Medpage Today: Hospitals Spend Little On Health Of Community
Tax-exempt hospitals spend only a very small fraction of their operating expenses on improving community health, researchers found. In 2009, of the mean 7.5 percent of operating expenses set aside for community benefits by tax-exempt hospitals, an average of 5 percent of that very small slice was used to improve health in the community, according to Gary Young, PhD, of Northeastern University in Boston, and colleagues. The majority of fiscal community benefit resources -- 85 percent -- were used for charity care and other care-related services, while the remaining 10 percent was used for education, research, and community group contributions, they wrote in the April 18 New England Journal of Medicine (Petrochko, 4/17).
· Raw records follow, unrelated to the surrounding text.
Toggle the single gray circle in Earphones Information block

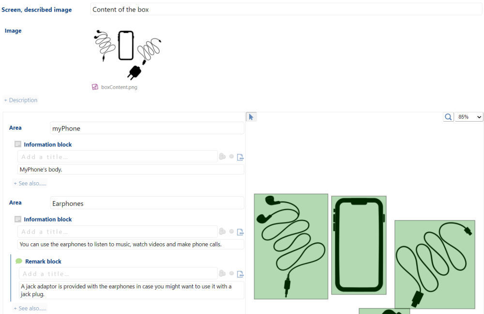coord(231,231)
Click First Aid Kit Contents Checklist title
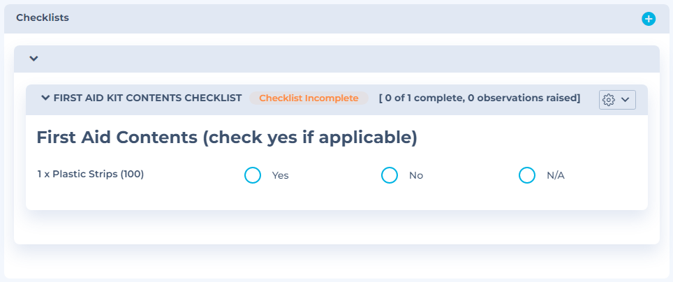Screen dimensions: 673x282 coord(147,98)
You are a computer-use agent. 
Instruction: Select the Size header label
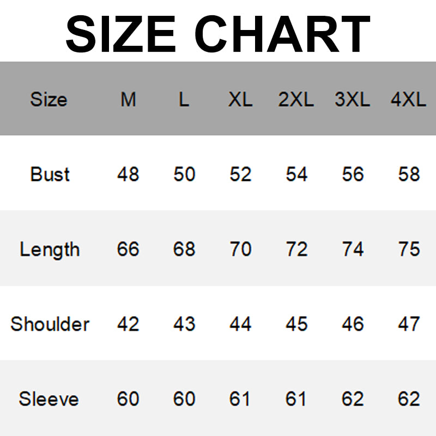(49, 100)
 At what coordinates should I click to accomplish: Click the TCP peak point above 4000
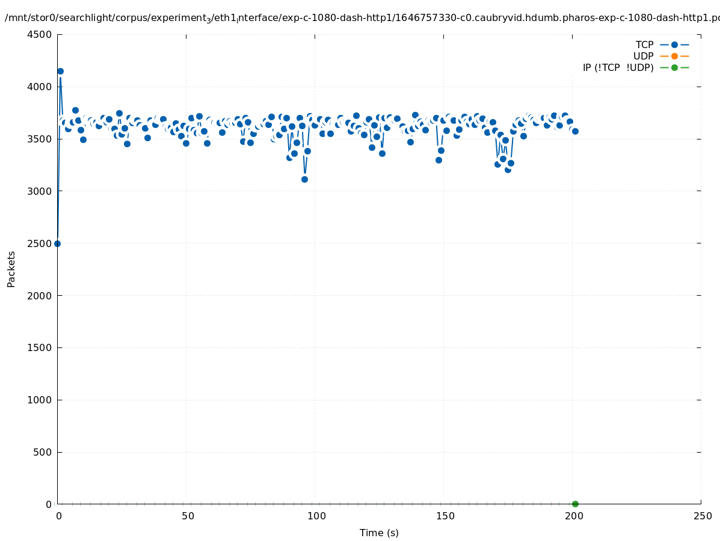[60, 72]
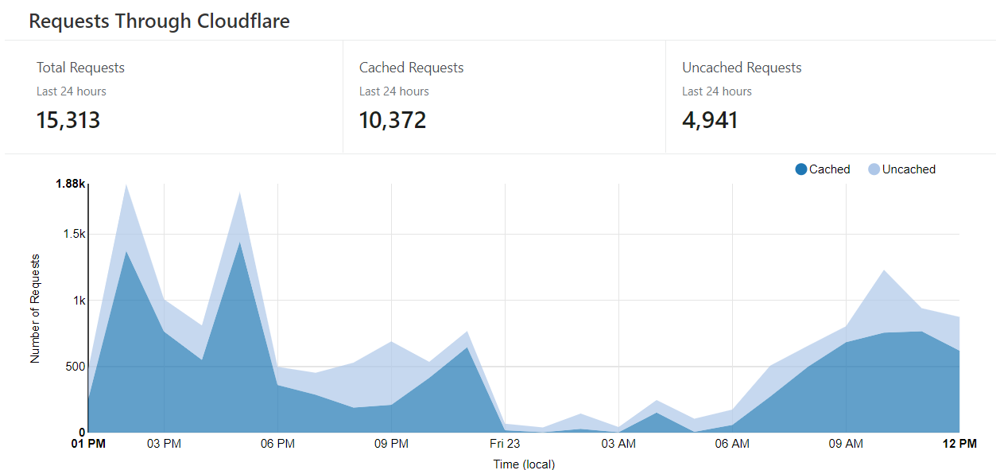The image size is (996, 470).
Task: Click the '03 AM' x-axis tick label
Action: [x=618, y=444]
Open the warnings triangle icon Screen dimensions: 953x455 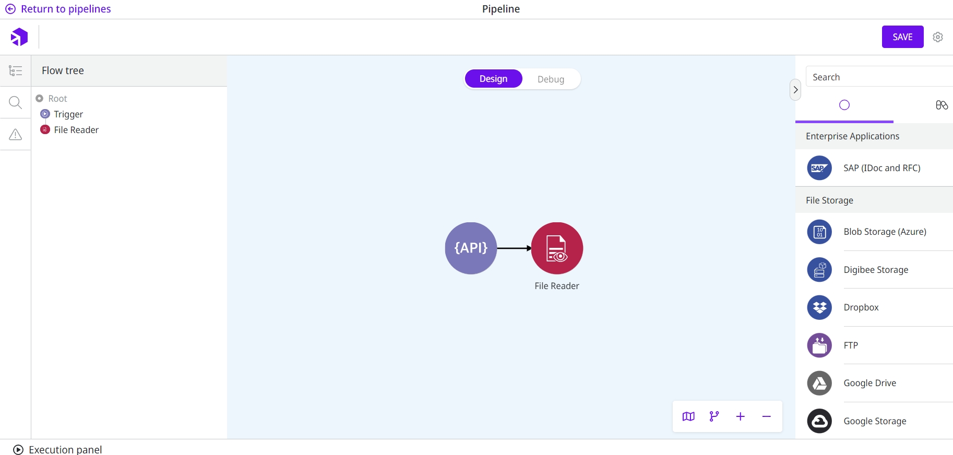tap(16, 135)
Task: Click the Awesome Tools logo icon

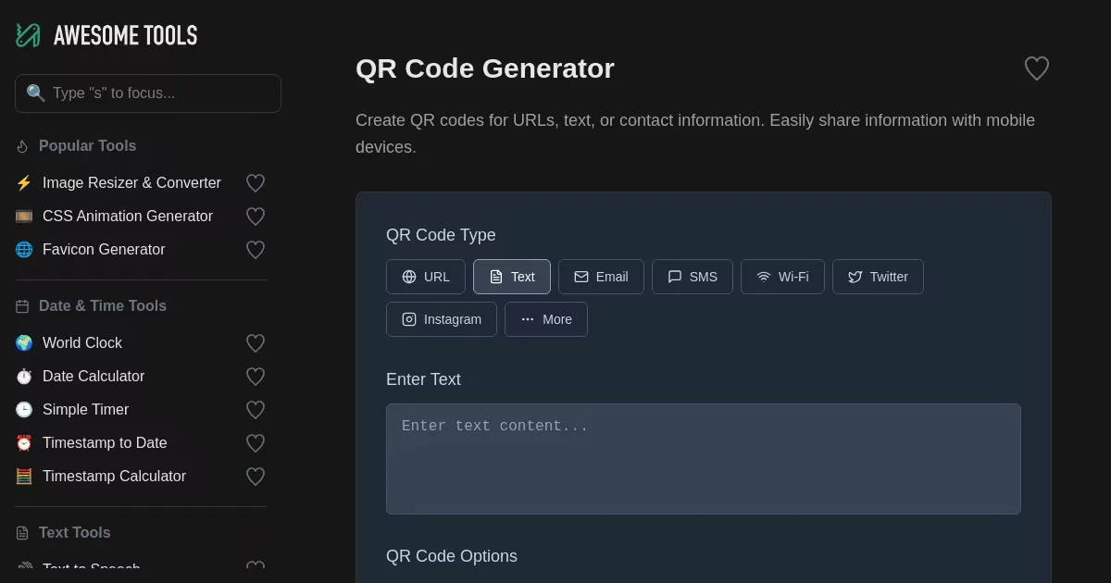Action: [28, 35]
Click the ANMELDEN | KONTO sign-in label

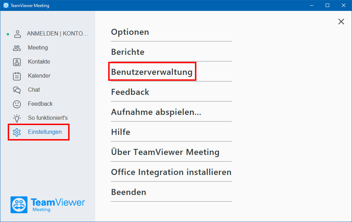click(58, 33)
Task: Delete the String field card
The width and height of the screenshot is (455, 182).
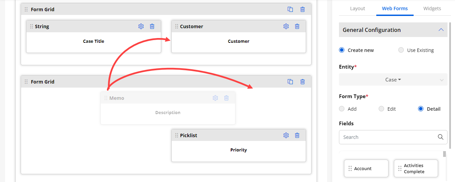Action: pyautogui.click(x=152, y=26)
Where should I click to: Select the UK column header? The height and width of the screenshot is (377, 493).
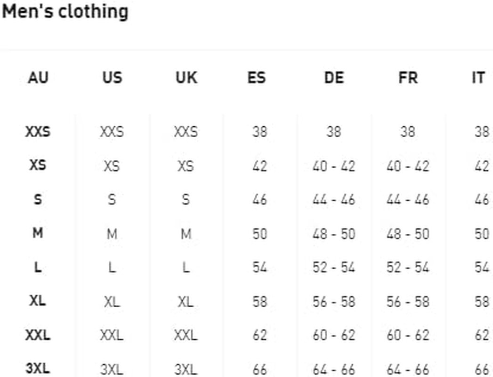[x=186, y=77]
Los Angeles Times: Study Questions 'Community Benefits' Paid By Tax-Exempt Hospitals
Private, tax-exempt hospitals spent an average of 7.5 percent of their operating expenses on community benefits in 2009, according to a new study that raises questions about whether the amount is enough. Overall, the study published Wednesday in the New England Journal of Medicine showed hospitals "varied widely" in the level of "community benefits" they provided, ranging from 20 percent of the operating budget at some to 1 percent at others. They concluded that most of the expenditures benefited patient care while "little was spent on community health improvement" (Bloomekatz, 4/17).
Kaiser Health News: Capsules: Study: Patient Satisfaction May Not Be Good Quality Indicator
You may have found your doctor to be a great communicator, your hospital room clean and quiet and your pain well controlled. Yet a study finds these opinions are not barometers of whether your hospital's surgical care is any good (Rau, 4/17).
Medpage Today: Care Improves When Docs Consider Context
Patients benefit when clinicians included "context" -- life circumstances and needs -- in decision-making and formulating care plans, an observational study found. Just over 70 percent of patient-physician encounters that produced a "contextualized" plan for care led to a positive outcome, compared with 46 percent of visits that disregarded patient life factors, according to Saul J. Weiner, MD, of the University of Illinois at Chicago, and colleagues. After controlling for variables such as clinician gender, patients with contextualized care plans -- also called patient-centered decision making -- were almost four times as likely to show improvements, the researchers reported in the April 16 issue of Annals of Internal Medicine (Walsh, 4/17).